Dénommée CSTAR Refinery, la mise en service commerciale de cette infrastructure est prévue pour juin 2028, selon le calendrier du projet. Les équipements sont actuellement préfabriqués à Abu Dhabi (Émirats arabes unis) avant leur assemblage sur site, apprend-t-on. « Cette raffinerie marque un tournant décisif dans notre quête de souveraineté énergétique », a déclaré Nathalie Moudiki. Elle a précisé que l’infrastructure permettra de réduire jusqu’à 30 % des importations de produits pétroliers finis.

Transformation locale du pétrole brut produit sur le territoire camerounais, hausse des capacités de stockage des produits pétroliers (qui accusent un déficit de 195.000 m3 par an), valorisation de l’expertise nationale sur la chaîne de valeur des hydrocarbures sont quelques-uns des bénéfices attendus de ce projet.

Selon businessfinanceint, depuis l’incendie de la raffinerie SONARA en 2019, le Cameroun dépend totalement des importations pour couvrir ses besoins en carburants. Avec CSTAR, le pays espère valoriser son brut local, notamment celui extrait du champ d’Ebome, et produire une partie de ses propres besoins, tout en développant une capacité d’exportation. La SNH estime que la raffinerie pourrait permettre au pays de dégager 250 millions de dollars (environ 150 milliards FCFA) de recettes annuelles et contribuer à hauteur de 1 milliard de dollars (près de 600 milliards FCFA) par an à la balance des paiements du pays.

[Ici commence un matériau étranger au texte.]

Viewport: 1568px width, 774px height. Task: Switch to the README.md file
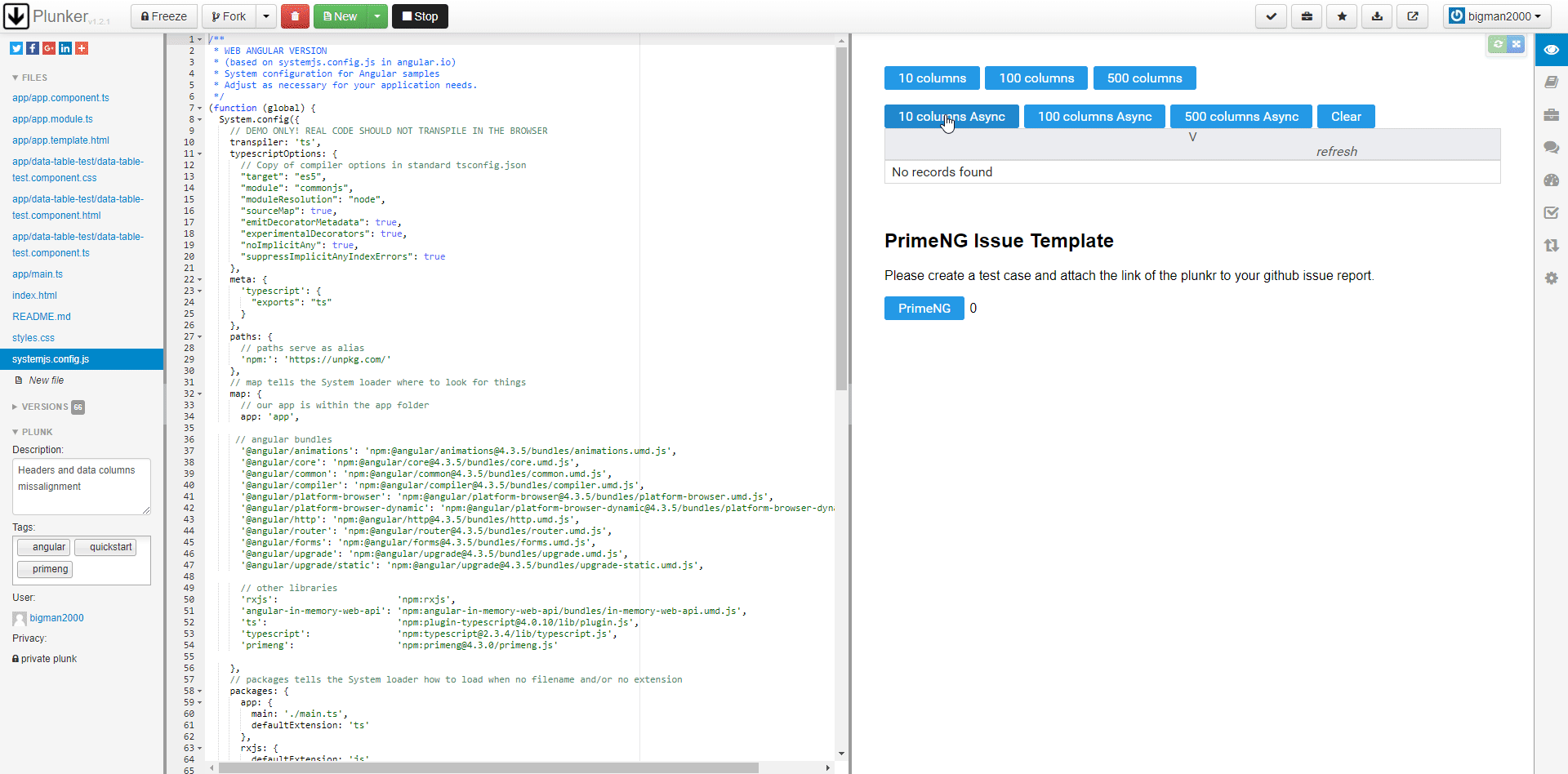click(x=41, y=316)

Dans ce contexte, le projet CSTAR est présenté comme une alternative structurante. D’après les estimations fournies, il pourrait réduire de 30 % les importations de carburants, permettant ainsi des économies annuelles de près de 400 milliards de FCFA. Les autorités misent également sur des recettes d’exportation estimées à 141 milliards de FCFA, principalement via les carburants marins. Sur le plan social, le chantier promet la création de 2 000 emplois directs et 5 000 emplois indirects, ainsi qu’un transfert de compétences au bénéfice de la main-d’œuvre locale.